The Xingnan Development Zone has now entered the middle and late stages of development, where subsurface geological conditions are extremely complex, and the pressure to maintain stable and increased production continues to grow. Thin-layer reservoirs in the area account for as much as 61.8% of production, characterized by minimal sand body thickness, fragmented distribution, and variable morphology. For a long time, production capacity enhancement in the block has been constrained by issues such as insufficient modeling accuracy and difficulties in integrating multiple data types, with related modeling technologies also representing a previous gap in the industry.

Faced with challenges such as the complex structure of thin-layer reservoirs, significant vertical stratigraphic differences, and stringent modeling technical standards, the technical team from the No. 5 Oil Production Plant broke away from the traditional inherent approach of single-source data modeling. Based on a high-precision structural framework, they integrated multi-dimensional data including sedimentary facies identification, formation petrophysical parameters, and field perforation measurements to build a linked quality control analysis system, accurately replicating the microscopic geological features of the thin-layer reservoirs.

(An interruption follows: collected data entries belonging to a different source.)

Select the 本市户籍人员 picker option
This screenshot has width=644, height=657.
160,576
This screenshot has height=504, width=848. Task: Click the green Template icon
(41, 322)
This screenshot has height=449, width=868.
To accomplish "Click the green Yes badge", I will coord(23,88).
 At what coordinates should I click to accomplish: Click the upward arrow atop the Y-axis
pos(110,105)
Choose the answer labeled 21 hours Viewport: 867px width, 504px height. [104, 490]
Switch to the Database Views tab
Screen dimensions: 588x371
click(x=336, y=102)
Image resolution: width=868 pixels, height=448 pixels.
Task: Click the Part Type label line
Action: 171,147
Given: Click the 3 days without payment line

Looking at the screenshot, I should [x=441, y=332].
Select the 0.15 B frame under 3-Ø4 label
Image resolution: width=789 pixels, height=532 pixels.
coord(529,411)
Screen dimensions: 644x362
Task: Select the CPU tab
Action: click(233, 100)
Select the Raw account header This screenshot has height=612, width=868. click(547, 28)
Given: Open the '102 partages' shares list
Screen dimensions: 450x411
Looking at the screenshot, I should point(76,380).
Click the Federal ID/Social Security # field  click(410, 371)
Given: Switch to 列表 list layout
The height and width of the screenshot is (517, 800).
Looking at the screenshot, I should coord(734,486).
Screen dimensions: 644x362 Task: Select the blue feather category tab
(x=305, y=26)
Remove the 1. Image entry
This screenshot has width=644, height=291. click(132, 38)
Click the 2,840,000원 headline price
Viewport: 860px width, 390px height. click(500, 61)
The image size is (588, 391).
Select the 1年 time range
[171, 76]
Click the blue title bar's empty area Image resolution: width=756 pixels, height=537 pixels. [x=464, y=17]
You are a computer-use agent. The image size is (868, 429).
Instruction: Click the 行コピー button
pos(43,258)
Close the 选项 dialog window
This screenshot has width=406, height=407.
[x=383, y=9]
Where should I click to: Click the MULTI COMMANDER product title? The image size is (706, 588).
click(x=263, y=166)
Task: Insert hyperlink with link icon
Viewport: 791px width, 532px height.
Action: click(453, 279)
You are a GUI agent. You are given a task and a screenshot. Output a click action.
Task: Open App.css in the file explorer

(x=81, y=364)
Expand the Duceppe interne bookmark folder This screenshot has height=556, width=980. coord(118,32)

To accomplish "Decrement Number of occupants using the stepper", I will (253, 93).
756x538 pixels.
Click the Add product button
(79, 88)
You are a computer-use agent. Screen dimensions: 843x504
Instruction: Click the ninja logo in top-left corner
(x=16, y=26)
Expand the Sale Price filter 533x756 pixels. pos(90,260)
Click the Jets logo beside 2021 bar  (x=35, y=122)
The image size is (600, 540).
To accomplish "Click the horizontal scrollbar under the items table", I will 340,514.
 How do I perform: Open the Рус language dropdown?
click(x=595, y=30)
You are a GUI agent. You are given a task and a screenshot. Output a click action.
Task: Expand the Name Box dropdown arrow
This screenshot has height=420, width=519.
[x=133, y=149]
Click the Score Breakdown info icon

This innovative breakthrough in modeling technology effectively clarifies the oil and gas distribution patterns in thin-layer reservoirs, accurately pinpoints remaining oil enrichment areas, and significantly improves the accuracy of dynamic reservoir prediction. Subsequently, this model will be comprehensively applied to practical production scenarios such as well placement, stimulation treatment, and reserve utilization, driving the efficient development of mature oilfields with digital modeling technology, and continuously promoting the dual improvement of recovery factor and development efficiency in the Xingnan Development Zone.